INSTRUCTIONS FOR THE TASK: Continue the mailing-list message about the review of four balanced PAKE protocols, picking up after its final sentence.

TEXT TO READ:

********

Re: [Cfrg] My review of the four balanced PAKE (SPAKE2, SPEKE, CPACE, J-PAKE)

["Scott Fluhrer (sfluhrer)" <sfluhrer@cisco.com>]

> -----Original Message-----
> From: Cfrg <cfrg-bounces@irtf.org> On Behalf Of Björn Haase
> Sent: Friday, September 06, 2019 2:35 PM
> To: cfrg@irtf.org
> Subject: Re: [Cfrg] My review of the four balanced PAKE (SPAKE2, SPEKE,
> CPACE, J-PAKE)
> 
> Dear Scott,
> 
> I would like to thank you for your review. In you came up with some
> questions regarding CPace which I would like to answer. Secondly in a
> subsequent section, I would like to respond to your analysis.
> 
> You pointed out a weak point that you identified in the security proof.
> You will not be astonished
> to hear, that we believe that our proof holds. Still, in fact, we actually might
> agree on all essential aspects of your analysis!
> In our opinion, the essence of your result might actually point to the
> problems might come with the strongly idealizing assumptions regarding the
> concept of the random oracle that we did use in the proof.
> 
> I would appreciate your feedback regarding the point, wether our re-
> phrased version of your feedback that you will find below correctly captures
> your reasoning or not.

********

STORED DATA:
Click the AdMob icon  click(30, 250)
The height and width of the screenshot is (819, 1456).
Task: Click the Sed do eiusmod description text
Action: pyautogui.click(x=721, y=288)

********

OUTPUT OF THE EXERCISE:
> 
> Yours,
> 
> Björn
> 
> 
> 1) Answers to the questions raised regarding CPace:
> 
>  > Scott Fluhrer wrote:
>  >In addition, it is also not clear whether an explicit mutual authentication
> step is a  >required part of CPACE.  That step is shown in Figure 4; however,
> that lists the AuCPace protocol  >(which is not reviewed here) which does
> the mutual authentication step as a pass after the  >"CPace substep"); figure
> 5 (which is specific to CPace) does not list it at all  >(on the other hand, it
> doesn't actually list any exchanged messages).
> 
> It is common for simulation-based proofs in the UC framework to specify the
> protocol in form of an algorithm running on interactive Turing machines
> which exchange messages by "send" operations.
> As such, the two protocol messages show up in figure 5 as "CPace initiator"
> and "CPace responder". As you see there, CPace is defined solely for implicit
> authentication.
> I.e. explicit key confirmation is out of the scope of both F_{pwKE} and CPace.
> 
> As a consequence figure 5 does not include any authenticator message and
> the ideal functionality does not provide any guarantees that might parties
> abort further communication in case that the authentication failed.
> 
> The AuCPace paper mainly focuses on presenting the augmented protocol
> and CPace was actually only a side-aspect. As such the "protocol boundaries"
> might benefit from some additional text.
> 
> 
> 2) Replies regarding your analysis.
> 
> First let me again thank you for your review. My perception is that we
> actually might have consensus regarding the most relevant points.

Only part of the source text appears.